Pragmatism because modern development methods favor short iterations according to the continuous improvement model. Teams develop small features delivered quickly. Then they identify potential design weaknesses by continually testing and deploying to users. What is valid for application development is just as valid for security.

Once the basic rules have been implemented – it is still necessary to agree on them – realism prevails by identifying the major risks that one wishes to cover according to the famous Pareto law of 20 – 80. 20% of the main measures of security will make it possible to ward off 80% of the attacks suffered. It remains to be hoped that the remaining 20% of attacks are not too impactful…

The second criterion is scalability because application security is above all a process, which continues to evolve to adapt to the application scope but also to techniques and attacks that diversify over time. There is no point in having comprehensive countermeasures if they quickly become obsolete.

It is better to develop a culture of application resilience that promotes regular testing and deployment of patches for users.

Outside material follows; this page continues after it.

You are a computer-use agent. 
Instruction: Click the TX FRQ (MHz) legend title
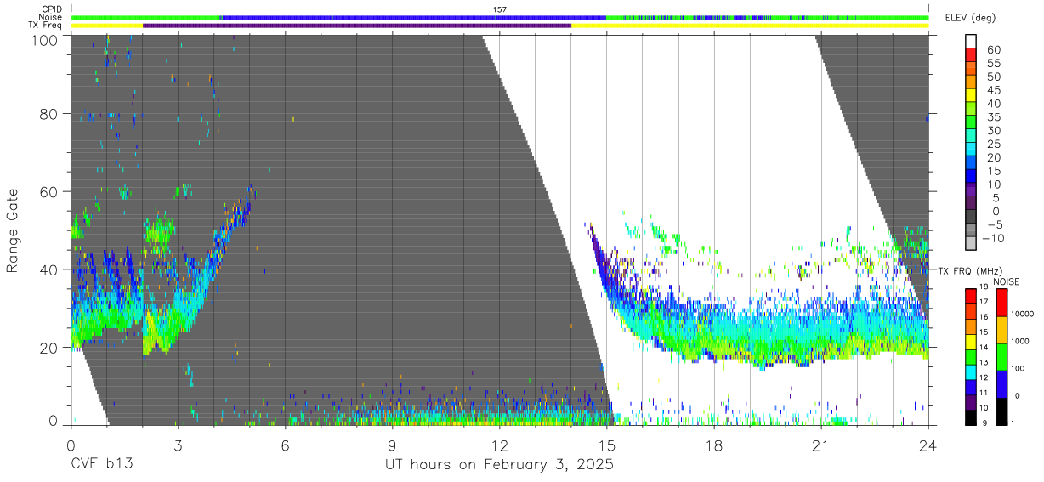[969, 270]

This automated process between developers and operations is called “DevOps”. The consideration of security has enriched the term in an unoriginal way as “DevSecOps”.

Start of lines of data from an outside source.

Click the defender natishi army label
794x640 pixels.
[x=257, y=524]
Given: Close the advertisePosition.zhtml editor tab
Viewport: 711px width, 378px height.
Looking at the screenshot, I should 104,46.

DevSecOps or Secure Software Development Lifecycle?

While DevSecOps is the buzzword, it only reflects part of application security. Indeed, it designates more a collection of tools than a methodology serving a business need. Secure Software Development Lifecycle (SDLC) thus responds to this methodological need, making it possible to decorrelate the security of the tools alone in order to adapt it to the stages of a project. It thus completes the DevSecOps by bringing it the organizational side that it lacked.

This methodology brings together a set of measures and good practices, which depend on the application landscape, the methodologies used and of course the human skills in order in particular to model the threats and implement their remediation. As such, tools such as the OWASP Threat Dragon facilitate the implementation of this approach, particularly with regard to:

In response to this organizational component, DevSecOps enables the process to be equipped with solutions that have become specialized over time. What they have in common is their ability to automate various tasks.

Let us first mention the analysis of the security of the code through SAST tools – Static application security testing or DAST for more Dynamic scenarios .

A SAST solution thus allows developers to detect application vulnerabilities in their codes, whereas a DAST solution is more aimed at testers to assess the security of a solution through a complete functional scenario including configuration problems, error handling etc. The two solutions are regularly used in tandem.

Vulnerability scanners often take over during the testing and production phases to consolidate a more global security vision.

These solutions are of course not exhaustive. They are examples of a rich and polymorphic universe, which constantly adapts to external threats as well as to the uses of developers.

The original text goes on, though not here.